> _Extract_:
--- Start ---
Whitespace in attributes is handled as follows:

  • Whitespace elimination

    Whitespace around attribute symbols ((, ), and =) is ignored. The following three image nodes are semantically equivalent:

    [image ( source = "images/juicy apple.png" width = "400" height = "200" ) ]
    
    [image(source="images/juicy apple.png" width=400 height=200)]
    
    [image (
        source = "images/juicy apple.png"
         width = 400
        height = 200
    ) ]
  • Whitespace in attribute values

    As stated already, unquoted attribute values cannot contain whitespace. Instead of writing color = light orange, we must write color = "light orange"

    On the other hand, quoted attribute values can contain whitespace (any sequences of spaces, tabs, and new lines). Whitespace within a quoted value is preserved.

    Suppose we want to assign the following value to attribute quote:

    He said:
       "She said: 'Wow!'"

    This can be achieved with:

    quote = "He said:
       \"She said: 'Wow!'\""

    Unix and Windows new lines are supported in attribute values.

    Unix or Windows new lines can be enforced by using escape sequences. For example, to force Windows new lines in the above example, we can write:

    quote = "He said:\r\n   \"She said: 'Wow!'\""

Escape Characters

Character escape rules in node text and attribute values are slightly different, as explained in the following chapters.

Nodes

As seen already, characters [ and ] define the start and end of a node.

Therefore, if these characters are used in text, they must be escaped, to avoid confusion. This is done by prefixing the character with a backslash (\). For instance, instead of writing [, we have to write \[.
--- End ---
> _Excerpted data_:
--- Start ---
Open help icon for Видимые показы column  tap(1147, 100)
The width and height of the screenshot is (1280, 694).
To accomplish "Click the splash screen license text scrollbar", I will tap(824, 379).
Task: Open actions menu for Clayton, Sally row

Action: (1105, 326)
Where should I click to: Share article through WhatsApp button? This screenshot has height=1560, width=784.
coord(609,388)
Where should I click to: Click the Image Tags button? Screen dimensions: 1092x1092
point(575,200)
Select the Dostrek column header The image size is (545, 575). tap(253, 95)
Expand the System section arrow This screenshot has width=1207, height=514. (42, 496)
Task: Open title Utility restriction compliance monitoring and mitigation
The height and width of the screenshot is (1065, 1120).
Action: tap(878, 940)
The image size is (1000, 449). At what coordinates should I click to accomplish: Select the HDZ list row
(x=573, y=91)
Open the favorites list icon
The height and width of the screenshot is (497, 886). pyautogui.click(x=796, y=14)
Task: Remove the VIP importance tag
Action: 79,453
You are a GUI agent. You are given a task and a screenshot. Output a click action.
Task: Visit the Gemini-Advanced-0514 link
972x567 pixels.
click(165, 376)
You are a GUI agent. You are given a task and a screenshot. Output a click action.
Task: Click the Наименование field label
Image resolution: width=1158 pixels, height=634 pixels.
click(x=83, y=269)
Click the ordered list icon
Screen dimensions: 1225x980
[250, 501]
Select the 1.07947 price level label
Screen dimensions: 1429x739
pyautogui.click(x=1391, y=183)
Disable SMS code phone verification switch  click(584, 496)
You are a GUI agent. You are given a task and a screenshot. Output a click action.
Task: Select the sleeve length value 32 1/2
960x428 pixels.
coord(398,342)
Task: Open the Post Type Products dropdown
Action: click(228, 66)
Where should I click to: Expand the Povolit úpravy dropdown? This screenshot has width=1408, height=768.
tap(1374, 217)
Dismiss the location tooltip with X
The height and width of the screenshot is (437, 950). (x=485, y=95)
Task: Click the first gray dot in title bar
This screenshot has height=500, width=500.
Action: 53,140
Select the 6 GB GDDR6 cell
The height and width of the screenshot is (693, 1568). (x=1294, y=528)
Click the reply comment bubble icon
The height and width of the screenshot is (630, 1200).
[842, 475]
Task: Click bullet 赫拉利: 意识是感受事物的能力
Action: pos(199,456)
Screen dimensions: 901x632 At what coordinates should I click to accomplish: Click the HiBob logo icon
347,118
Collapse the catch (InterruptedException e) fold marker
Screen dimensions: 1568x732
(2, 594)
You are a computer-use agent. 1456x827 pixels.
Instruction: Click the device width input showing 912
--- End ---
> _Exercise directions_:
Transcribe the part of the whitespace and escape-character text between "This can be" and "the following chapters.", inclusive.

> _Task response_:
This can be achieved with:

    quote = "He said:
       \"She said: 'Wow!'\""

    Unix and Windows new lines are supported in attribute values.

    Unix or Windows new lines can be enforced by using escape sequences. For example, to force Windows new lines in the above example, we can write:

    quote = "He said:\r\n   \"She said: 'Wow!'\""

Escape Characters

Character escape rules in node text and attribute values are slightly different, as explained in the following chapters.